I recently wrote an essay on the topic of stimulating innovation/creativity, and in it I (thanks to Julie Cohen's wonderful discussion in "Creativity and Culture in Copyright Theory", as well as Boldrin & Levine's Against Intellectual Monopoly and Boyle's The Public Domain, all freely available on the net) made an issue out of the assumption that innovation is (or even can) be stimulated by creating more property rights.
As Boldrin&Levine point out, IPRs are always created well after it has already been established that a market can be profitable, specifically when the main companies in the field have amassed enough clout to be able to work the system and create patent rights for them which means that innovation can only occur when there is adequate protection for inventors does not hold water at all for the riskiest cases of innovation, namely when setting up an entirely new industry. Yet for some reason, IPRs are deemed essential anyway. How is that?

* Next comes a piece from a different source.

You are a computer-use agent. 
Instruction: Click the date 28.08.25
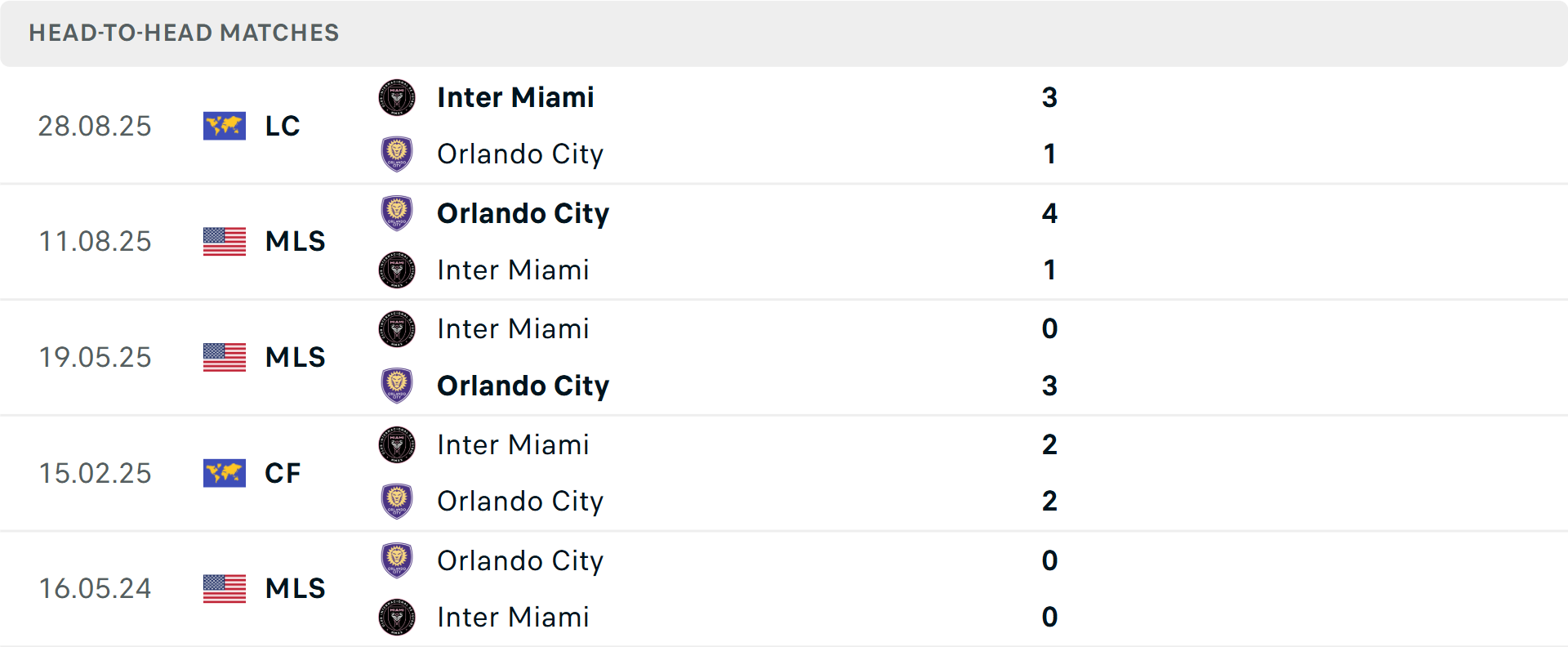[95, 126]
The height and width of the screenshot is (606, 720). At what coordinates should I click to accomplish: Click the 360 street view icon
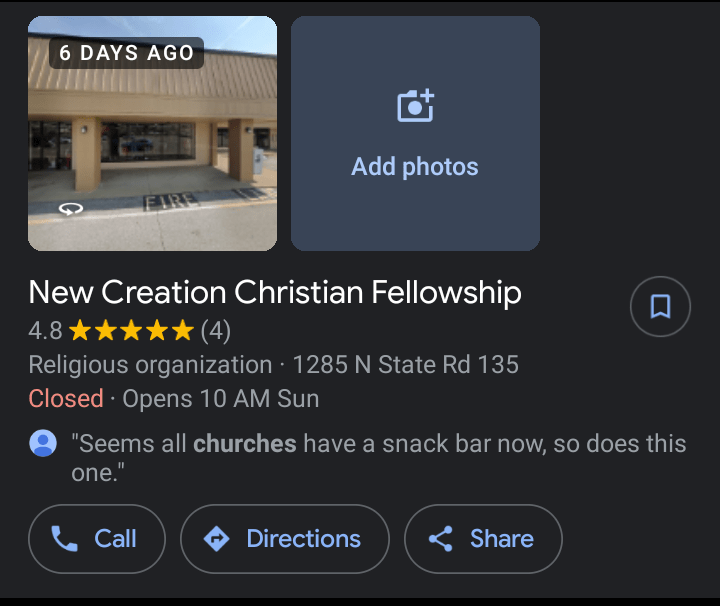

It is in this light that I can only look upon ACTA with amazement, as it ignores entirely the question that should really be asked -- namely how one can stimulate innovation in a culture, something that is definitely not dependent solely on the existence of IP legislation -- in favor of discussing how broadly the proposed solution (IPRs) should be applied to the entirety of society and industry.
It is an amazing win for established industries that they can, without anyone doubting them, claim that IPRs are needed to 'insure' the survival of businesses, as otherwise "competitors will come in who will undercut us". Yet how, one wonders, do they imagine will those competitors be able to grasp the industry when even they have trouble innovating, etc. This last fact seems to imply directly that innovation, or even production, in that industry is hard, requires lots of up-front capital investment, etc. Which is a risk that new company would be taking just as much as the old company did, requiring lots of expertise collected in the same company, and so on.
ACTA is crap, but it's mostly crap because it seeks to protect incumbents against new entrants, rather than protecting companies who are innovating all the time. Protected industries are complacent ones. (Just look at AT&T before 1980s) As such, it's little more than rent-seeking by the Old World Order against the "threat" of Asia (that is, the threat of increased competition.), all to protect the incomes of the few white men on top, and all even though it's been shown time and time again that competition and innovation are hugely dependent on each other, and screwing with one strongly affects the other.